150,000 Purple Martins are dazzling the skyline of Nashville

Before flying down to Brazil for the winter, a flock of rare Purple Martins has chosen a rather unusual place to rest up: the Schermerhorn Symphony Center in downtown Nashville. Okay, a flock of birds roosting in an urban area isn’t all too uncommon, but did we mention how many Purple Martines are calling Nashville their temporary home? An estimated 150,000!

For birders and bystanders, the massive flock is creating a mesmerizing sight each evening as the birds are known for their aerial acrobatics as they fly in unison. They are expected to stay in downtown Nashville for the next week or two.

Of course, witnessing 150,000 birds fly together is quite incredible, but it’s also a bit of a headache for the city. The birds collectively drop a lot of poop, and the trees they are resting on are in rough shape too, with their limbs drooping under the weight of these tiny travelers.

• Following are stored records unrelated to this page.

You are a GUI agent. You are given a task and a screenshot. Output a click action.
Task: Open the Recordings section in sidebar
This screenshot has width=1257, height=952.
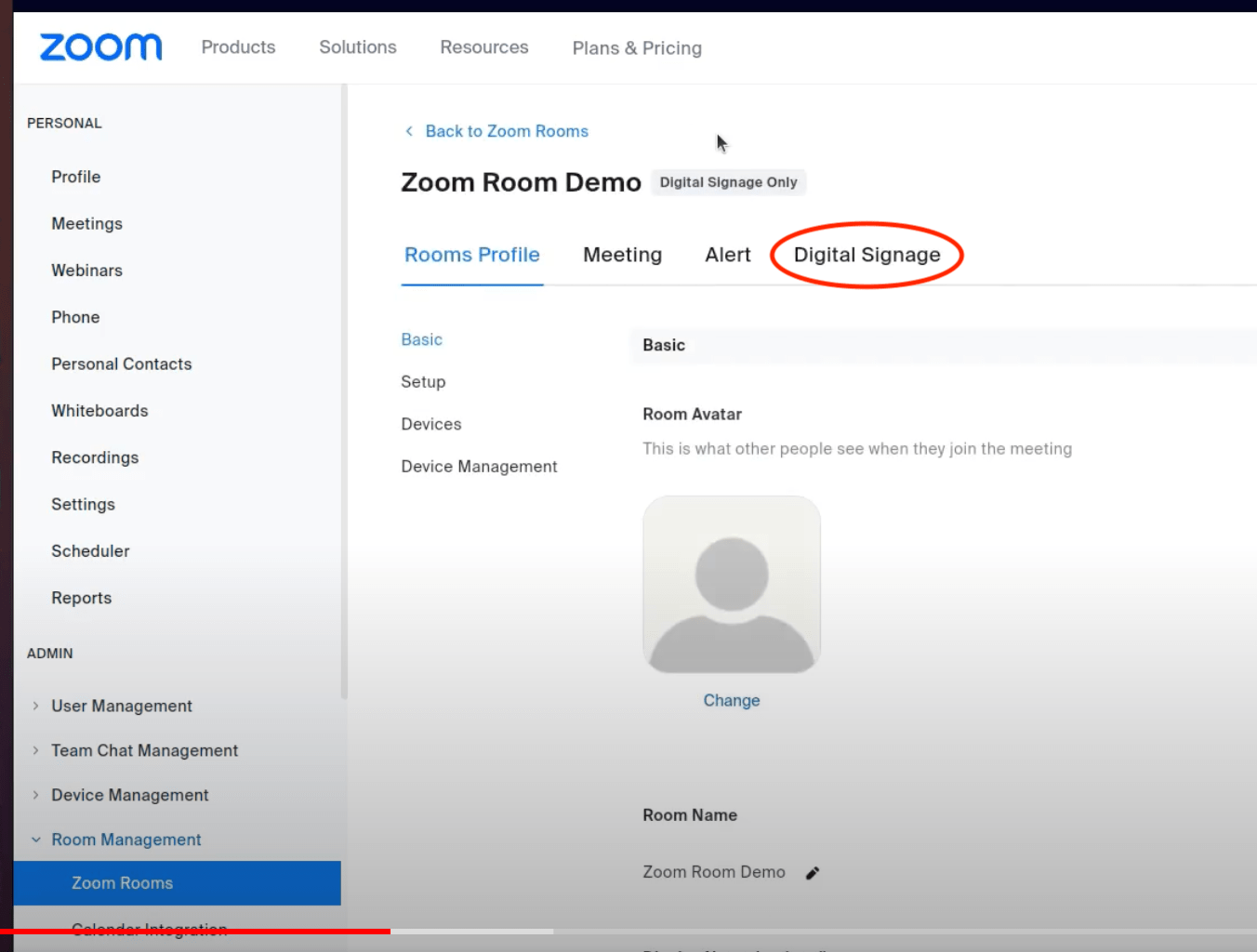pos(95,457)
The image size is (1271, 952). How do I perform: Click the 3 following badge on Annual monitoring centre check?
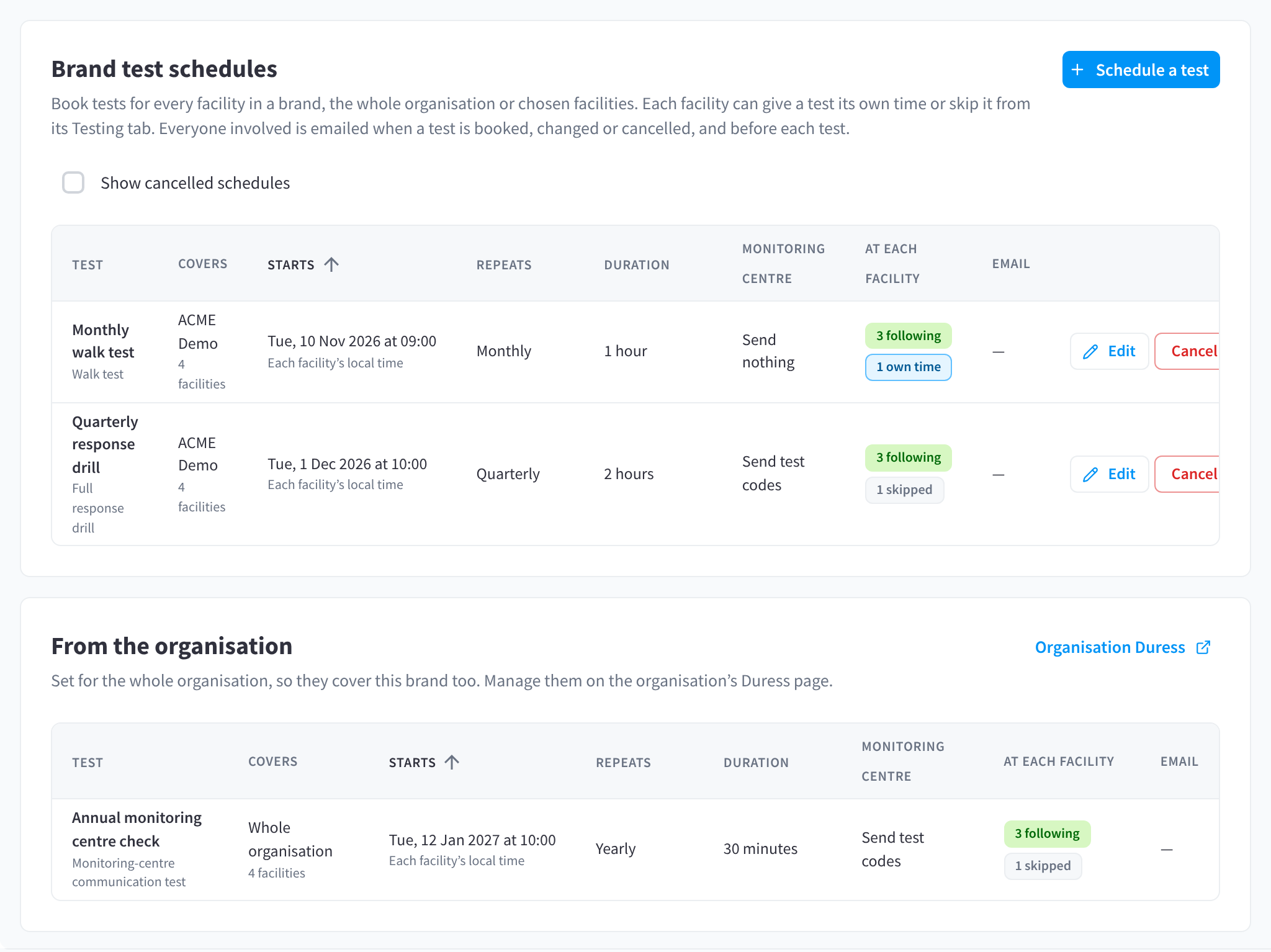click(x=1047, y=833)
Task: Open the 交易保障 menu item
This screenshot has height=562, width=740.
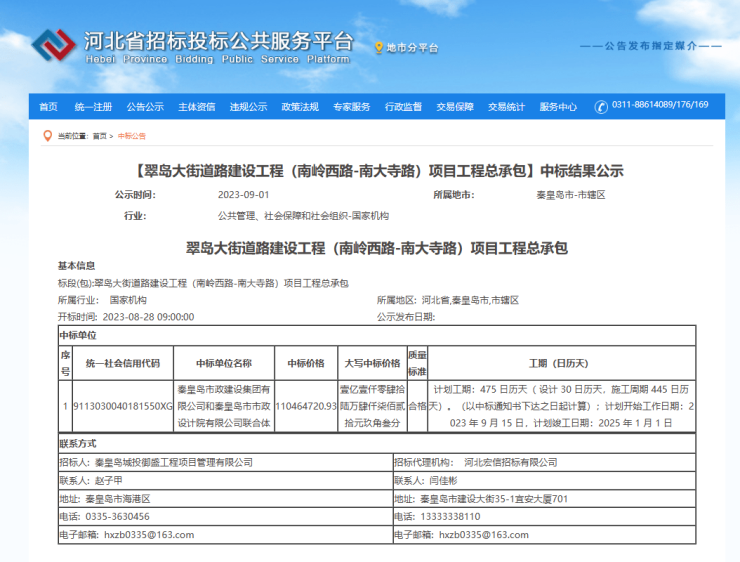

The symphony center had actually called a pest control crew to fog out the flock, but fortunately, biologists from the Tennessee Ornithological Society were already out on the symphony plaza when the crew showed up. They informed the crew of the Migratory Bird Treaty Act and called wildlife agencies to enforce it, which prompted the pest removers to back down.

“They didn’t know, and now we all get a chance to celebrate this spectacle,” said biologist Melinda Welton.

Apparently, the symphony center was simply trying to protect the $100 million building from expensive damage. In the past, the symphony center has had trouble with starlings, an invasive species, and they assumed that’s what was making such a mess this time. Now that the identification error has been corrected, the symphony is welcoming birders nightly to enjoy the display.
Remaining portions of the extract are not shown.